- EXERCISE TASK
Edit the data beginning at the line that has "120x120 (764, 544)" and stopping after the line that has "Zurück (471, 1094)", replacing "Kontakt" with "Contact" and leaving everything else unchanged.

- RECORDS
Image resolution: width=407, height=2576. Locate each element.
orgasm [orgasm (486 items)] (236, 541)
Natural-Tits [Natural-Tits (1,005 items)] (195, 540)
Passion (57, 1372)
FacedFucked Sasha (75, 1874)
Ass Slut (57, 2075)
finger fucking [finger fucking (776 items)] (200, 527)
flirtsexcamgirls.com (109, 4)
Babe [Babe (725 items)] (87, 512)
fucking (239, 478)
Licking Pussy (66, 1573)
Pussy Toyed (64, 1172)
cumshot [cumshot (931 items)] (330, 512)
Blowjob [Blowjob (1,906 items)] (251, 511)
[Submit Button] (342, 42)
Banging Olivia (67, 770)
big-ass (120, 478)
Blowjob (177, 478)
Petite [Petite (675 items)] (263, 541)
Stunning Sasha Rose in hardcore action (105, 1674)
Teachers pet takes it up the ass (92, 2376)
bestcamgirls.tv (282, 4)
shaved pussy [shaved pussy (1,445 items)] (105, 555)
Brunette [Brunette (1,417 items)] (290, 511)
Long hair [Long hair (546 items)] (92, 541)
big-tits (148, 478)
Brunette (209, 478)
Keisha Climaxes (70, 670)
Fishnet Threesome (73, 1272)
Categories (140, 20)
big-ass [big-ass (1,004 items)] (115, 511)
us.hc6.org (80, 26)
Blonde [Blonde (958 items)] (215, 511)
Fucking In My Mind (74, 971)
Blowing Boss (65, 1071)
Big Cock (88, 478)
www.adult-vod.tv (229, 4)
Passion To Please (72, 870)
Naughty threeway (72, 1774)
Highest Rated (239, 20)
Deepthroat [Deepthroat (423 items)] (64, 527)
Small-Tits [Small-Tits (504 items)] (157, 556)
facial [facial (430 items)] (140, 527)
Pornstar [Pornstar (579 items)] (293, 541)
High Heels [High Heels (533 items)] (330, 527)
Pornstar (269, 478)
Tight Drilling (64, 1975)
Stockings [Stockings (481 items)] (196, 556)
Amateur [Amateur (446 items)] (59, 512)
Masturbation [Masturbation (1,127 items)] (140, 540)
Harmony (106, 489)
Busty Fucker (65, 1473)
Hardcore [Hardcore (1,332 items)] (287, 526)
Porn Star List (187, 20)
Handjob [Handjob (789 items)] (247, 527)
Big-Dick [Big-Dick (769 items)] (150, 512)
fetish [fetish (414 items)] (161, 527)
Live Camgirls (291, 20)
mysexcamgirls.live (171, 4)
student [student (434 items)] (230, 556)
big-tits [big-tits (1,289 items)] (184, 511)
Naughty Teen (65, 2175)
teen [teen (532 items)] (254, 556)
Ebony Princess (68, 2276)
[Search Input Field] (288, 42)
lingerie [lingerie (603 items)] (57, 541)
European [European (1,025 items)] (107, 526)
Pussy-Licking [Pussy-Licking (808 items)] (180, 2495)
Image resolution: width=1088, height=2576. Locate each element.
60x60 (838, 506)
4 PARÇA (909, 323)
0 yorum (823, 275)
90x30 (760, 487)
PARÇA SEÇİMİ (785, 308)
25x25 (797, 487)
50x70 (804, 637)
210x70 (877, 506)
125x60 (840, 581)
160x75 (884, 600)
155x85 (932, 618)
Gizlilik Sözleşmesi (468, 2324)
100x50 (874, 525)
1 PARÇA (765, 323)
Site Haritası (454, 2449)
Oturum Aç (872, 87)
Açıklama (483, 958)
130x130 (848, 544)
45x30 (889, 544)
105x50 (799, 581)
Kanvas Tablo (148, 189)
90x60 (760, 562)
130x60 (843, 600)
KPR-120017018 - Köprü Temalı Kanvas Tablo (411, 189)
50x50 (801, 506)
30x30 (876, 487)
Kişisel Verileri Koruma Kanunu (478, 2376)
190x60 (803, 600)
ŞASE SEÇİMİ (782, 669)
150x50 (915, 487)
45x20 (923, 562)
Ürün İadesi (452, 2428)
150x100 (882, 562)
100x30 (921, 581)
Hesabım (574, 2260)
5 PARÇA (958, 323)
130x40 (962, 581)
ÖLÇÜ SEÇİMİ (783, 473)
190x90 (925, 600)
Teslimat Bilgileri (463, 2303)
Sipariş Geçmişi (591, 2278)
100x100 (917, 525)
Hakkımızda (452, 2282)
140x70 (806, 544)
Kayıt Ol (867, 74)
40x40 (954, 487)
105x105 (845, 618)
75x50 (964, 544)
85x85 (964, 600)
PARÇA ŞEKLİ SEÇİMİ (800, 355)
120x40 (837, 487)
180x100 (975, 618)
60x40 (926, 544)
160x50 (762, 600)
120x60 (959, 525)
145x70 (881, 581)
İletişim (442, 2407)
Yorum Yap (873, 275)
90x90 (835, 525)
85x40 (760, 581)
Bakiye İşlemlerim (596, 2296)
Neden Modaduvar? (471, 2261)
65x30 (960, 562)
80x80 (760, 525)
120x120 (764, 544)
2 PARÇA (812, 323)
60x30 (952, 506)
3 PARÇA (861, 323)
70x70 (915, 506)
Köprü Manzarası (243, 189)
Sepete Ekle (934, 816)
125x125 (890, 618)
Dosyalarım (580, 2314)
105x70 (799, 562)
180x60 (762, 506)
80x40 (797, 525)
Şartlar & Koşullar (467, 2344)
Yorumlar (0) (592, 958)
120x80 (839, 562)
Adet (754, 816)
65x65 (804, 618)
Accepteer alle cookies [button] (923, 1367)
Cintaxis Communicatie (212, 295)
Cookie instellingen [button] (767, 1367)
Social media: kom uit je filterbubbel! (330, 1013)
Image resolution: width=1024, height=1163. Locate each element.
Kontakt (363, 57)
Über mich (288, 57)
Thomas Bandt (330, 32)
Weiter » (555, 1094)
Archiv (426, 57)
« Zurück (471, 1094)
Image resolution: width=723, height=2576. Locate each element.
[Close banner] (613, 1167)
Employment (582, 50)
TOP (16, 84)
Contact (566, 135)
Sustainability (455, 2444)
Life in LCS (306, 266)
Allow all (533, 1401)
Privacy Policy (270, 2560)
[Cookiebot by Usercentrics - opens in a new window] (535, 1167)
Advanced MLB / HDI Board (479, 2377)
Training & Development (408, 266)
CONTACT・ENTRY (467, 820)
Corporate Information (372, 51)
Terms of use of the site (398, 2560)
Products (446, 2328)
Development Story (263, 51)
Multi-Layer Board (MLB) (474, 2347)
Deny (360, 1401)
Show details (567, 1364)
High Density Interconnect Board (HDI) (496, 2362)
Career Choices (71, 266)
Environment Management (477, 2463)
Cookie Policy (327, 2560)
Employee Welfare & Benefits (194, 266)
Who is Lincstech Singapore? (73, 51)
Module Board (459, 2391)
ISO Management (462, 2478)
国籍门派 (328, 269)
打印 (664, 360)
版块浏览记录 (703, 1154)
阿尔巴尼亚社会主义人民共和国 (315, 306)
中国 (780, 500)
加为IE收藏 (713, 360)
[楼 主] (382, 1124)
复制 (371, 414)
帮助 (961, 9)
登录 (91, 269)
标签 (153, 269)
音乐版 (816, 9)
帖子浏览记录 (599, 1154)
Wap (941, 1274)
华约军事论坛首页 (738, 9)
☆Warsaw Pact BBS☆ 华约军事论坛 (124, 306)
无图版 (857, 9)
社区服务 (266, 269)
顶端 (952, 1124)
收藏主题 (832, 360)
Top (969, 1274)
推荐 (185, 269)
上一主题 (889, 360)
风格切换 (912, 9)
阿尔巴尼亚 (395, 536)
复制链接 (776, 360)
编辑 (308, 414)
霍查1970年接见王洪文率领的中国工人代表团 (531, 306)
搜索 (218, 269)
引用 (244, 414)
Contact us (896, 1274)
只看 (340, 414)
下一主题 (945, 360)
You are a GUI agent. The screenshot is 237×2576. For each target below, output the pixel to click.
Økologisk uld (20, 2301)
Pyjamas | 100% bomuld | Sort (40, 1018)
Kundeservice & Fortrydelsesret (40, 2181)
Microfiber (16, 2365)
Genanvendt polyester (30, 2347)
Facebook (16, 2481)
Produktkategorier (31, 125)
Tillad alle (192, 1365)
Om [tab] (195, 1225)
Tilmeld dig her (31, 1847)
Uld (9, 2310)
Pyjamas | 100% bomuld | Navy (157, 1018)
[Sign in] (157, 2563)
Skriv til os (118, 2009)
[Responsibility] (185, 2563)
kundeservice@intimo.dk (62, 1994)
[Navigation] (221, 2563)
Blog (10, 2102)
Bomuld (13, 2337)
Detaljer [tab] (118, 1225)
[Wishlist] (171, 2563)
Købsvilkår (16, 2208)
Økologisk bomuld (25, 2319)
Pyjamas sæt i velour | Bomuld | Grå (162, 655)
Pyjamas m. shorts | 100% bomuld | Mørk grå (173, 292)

- SOLUTION TO THIS TASK
120x120 (764, 544)
2 PARÇA (812, 323)
60x30 (952, 506)
3 PARÇA (861, 323)
70x70 (915, 506)
Köprü Manzarası (243, 189)
Sepete Ekle (934, 816)
125x125 (890, 618)
Dosyalarım (580, 2314)
105x70 (799, 562)
180x60 (762, 506)
80x40 (797, 525)
Şartlar & Koşullar (467, 2344)
Yorumlar (0) (592, 958)
120x80 (839, 562)
Adet (754, 816)
65x65 (804, 618)
Accepteer alle cookies [button] (923, 1367)
Cintaxis Communicatie (212, 295)
Cookie instellingen [button] (767, 1367)
Social media: kom uit je filterbubbel! (330, 1013)
Image resolution: width=1024, height=1163. Locate each element.
Contact (363, 57)
Über mich (288, 57)
Thomas Bandt (330, 32)
Weiter » (555, 1094)
Archiv (426, 57)
« Zurück (471, 1094)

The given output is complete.